# Uber continuously breaking their own vehicle rules



## JimS (Aug 18, 2015)

I know that it isn't probably very much of a shock that the biggest rule breaker for Uber is Uber themselves. I'm constantly seeing them accepting cars with suicide doors and only two passenger seats in the rear. What is up with this company?


----------



## tohunt4me (Nov 23, 2015)

JimS said:


> I know that it isn't probably very much of a shock that the biggest rule breaker for Uber is Uber themselves. I'm constantly seeing them accepting cars with suicide doors and only two passenger seats in the rear. What is up with this company?


We have no idea what kind of cars we are reviewing from America . . .

RESOLVED


----------



## Atom guy (Jul 27, 2016)

Ha! I know. When I started I was driving a GMC Sierra. It's 4 doors, but not on the list. No problem. My friend drives a BMW i3 - very small with the suicide doors. No problem. 

They pretty much accept everyone because of the turn over. They are slowly killing the brand by lowering the bar on service with worse and worse vehicles on the road.


----------



## flw (Jul 13, 2015)

I know Uber is getting low on drivers in some markets due to last New Years rate cut nation wide and in my area up'ed the new driver bonus from $300 to $700. So I see the motivation for Uber to break their own rules to get every possible pas in a ride. Thats also added motivation for Uber to really get the automated cars online and in production which has been expanded in several cities at this point.


----------



## Atom guy (Jul 27, 2016)

flw said:


> I know Uber is getting low on drivers in some markets due to last New Years rate cut nation wide and in my area up'ed the new driver bonus from $300 to $700. So I see the motivation for Uber to break their own rules to get every possible pas in a ride. Thats also added motivation for Uber to really get the automated cars online and in production which has been expanded in several cities at this point.


I would love to see an autonomous car deal with all the construction I encountered today.


----------



## Kembolicous (May 31, 2016)

Uber dropped Town Car off the Uber Black list. I asked the uber guy what was on the new uber black cars list. He showed me the list. Bentley, Rolls, Mayback, Mercedes C Class, ect. Absurd! Nuts!


----------



## MrA (Jul 7, 2016)

Kembolicous said:


> Uber dropped Town Car off the Uber Black list. I asked the uber guy what was on the new uber black cars list. He showed me the list. Bentley, Rolls, Mayback, Mercedes C Class, ect. Absurd! Nuts!


I would think anyone that could afford those cars, would not need or want to drive for Uber!


----------



## occupant (Jul 7, 2015)

I find it funny how they refuse nice big luxury cars like Lincoln Town Cars but allow tiny little sport sedans like Mercedes C Class and BMW 3 series which have little backseats and are not comfortable to get in and out of.
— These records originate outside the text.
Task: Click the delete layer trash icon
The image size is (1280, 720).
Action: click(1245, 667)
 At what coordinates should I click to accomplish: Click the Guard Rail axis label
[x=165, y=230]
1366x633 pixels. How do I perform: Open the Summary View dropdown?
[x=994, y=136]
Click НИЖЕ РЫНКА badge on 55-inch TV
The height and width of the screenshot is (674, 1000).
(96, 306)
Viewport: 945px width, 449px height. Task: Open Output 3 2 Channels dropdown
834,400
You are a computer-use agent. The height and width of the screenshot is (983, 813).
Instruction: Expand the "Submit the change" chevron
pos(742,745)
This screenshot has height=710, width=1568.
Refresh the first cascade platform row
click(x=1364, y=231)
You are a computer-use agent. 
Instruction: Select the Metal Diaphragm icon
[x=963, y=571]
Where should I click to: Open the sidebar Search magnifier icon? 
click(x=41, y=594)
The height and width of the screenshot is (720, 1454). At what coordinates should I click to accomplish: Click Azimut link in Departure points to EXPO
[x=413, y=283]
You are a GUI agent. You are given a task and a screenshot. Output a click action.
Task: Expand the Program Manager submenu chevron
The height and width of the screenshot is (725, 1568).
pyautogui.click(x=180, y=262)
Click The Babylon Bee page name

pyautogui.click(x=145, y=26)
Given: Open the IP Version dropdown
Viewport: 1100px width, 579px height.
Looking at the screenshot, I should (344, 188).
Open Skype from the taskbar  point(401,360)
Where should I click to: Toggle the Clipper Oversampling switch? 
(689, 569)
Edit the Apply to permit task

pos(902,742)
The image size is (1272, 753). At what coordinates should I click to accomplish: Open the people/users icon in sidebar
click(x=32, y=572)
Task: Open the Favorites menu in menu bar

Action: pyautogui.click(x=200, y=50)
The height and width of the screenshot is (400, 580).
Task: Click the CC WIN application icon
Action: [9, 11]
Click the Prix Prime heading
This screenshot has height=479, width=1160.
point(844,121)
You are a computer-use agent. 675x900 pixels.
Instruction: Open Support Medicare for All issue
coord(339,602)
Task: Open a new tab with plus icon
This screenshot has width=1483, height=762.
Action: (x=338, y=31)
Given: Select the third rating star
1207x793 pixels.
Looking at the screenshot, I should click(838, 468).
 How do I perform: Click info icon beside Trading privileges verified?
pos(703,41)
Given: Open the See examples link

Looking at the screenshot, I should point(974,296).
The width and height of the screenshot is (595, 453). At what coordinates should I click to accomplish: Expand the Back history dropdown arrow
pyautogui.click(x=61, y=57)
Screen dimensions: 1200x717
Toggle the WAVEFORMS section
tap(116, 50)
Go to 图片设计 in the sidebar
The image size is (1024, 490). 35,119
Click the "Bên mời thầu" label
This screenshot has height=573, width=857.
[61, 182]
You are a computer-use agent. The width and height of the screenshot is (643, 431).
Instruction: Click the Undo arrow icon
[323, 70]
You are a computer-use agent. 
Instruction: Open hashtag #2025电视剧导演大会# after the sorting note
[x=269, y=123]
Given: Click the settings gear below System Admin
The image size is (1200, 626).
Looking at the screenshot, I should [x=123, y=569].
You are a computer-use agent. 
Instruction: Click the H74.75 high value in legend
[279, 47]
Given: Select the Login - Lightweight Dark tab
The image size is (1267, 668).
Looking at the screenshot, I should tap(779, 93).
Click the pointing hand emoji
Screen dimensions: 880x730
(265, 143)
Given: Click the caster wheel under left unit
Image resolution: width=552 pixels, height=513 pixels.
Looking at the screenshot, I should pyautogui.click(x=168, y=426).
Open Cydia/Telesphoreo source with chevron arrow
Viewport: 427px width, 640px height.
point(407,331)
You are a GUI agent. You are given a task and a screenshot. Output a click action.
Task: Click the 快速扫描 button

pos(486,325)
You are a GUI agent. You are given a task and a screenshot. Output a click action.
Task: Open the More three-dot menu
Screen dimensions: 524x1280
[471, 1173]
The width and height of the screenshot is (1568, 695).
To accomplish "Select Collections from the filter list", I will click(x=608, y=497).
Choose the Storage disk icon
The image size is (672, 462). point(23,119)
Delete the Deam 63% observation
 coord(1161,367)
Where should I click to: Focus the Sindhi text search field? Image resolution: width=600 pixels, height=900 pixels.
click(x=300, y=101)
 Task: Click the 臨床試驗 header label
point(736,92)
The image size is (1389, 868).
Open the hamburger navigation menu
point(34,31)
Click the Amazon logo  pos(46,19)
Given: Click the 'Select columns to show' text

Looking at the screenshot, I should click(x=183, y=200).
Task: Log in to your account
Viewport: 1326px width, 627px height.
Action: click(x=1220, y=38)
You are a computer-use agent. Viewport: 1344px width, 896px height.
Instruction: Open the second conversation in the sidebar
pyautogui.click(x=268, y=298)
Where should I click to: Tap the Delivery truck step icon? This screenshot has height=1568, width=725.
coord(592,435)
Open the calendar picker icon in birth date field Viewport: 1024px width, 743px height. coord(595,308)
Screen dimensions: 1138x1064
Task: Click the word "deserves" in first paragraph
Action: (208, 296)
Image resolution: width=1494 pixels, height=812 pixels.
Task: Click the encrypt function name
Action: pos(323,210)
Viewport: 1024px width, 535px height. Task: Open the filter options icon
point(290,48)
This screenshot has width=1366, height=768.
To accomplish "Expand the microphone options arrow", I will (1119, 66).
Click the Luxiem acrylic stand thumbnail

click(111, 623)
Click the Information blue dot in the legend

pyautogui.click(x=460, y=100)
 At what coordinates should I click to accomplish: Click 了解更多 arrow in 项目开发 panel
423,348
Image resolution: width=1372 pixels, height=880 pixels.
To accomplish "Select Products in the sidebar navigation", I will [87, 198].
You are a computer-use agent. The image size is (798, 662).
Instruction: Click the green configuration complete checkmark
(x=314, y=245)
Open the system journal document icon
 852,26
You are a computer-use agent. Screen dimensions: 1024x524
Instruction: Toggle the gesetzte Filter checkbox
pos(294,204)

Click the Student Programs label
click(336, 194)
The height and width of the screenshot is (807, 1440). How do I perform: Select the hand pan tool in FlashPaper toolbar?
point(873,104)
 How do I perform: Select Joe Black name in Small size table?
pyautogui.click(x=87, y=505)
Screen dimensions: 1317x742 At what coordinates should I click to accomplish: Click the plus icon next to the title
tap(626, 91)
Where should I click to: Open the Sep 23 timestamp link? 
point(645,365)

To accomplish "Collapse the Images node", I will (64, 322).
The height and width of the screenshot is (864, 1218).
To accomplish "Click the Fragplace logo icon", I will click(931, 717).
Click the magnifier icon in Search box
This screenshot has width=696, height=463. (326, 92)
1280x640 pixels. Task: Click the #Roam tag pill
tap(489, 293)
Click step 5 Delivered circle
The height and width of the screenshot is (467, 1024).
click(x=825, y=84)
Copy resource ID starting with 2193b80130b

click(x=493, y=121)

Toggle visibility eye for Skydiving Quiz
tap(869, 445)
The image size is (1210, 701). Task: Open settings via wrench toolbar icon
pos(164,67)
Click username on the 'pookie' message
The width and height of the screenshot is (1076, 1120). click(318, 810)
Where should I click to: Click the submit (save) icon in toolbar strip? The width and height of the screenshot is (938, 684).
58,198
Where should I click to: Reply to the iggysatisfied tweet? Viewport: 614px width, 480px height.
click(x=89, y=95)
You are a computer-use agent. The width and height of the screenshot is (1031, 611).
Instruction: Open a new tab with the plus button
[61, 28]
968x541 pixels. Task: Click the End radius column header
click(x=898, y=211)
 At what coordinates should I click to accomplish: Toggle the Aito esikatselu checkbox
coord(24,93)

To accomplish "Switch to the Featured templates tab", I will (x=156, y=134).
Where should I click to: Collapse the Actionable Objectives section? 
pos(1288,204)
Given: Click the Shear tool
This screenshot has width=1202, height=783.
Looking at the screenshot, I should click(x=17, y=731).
When we going to get uber retro and have a bunch of restored Checker Marathons and 60's Inpalas running around? I'd totally run a '65 Impala sedan for this and I would get low 20s for mileage with a straight six and three speed on the column.


----------



## MrA (Jul 7, 2016)

I dont know what Lyft vehicle requirements are. I was driving in SF yesterday. Couldn't help but notice the Lyft office in San Franciso, highly visible from the 101 freeway, just south of Vermont St. exit. Old pink/purple "70s panel van mounted on a 30 foot pole. it looked hilarious. I actually pulled off the freewat to go to the office and see about Lyft driving. I got more Uber pings and never made it.


----------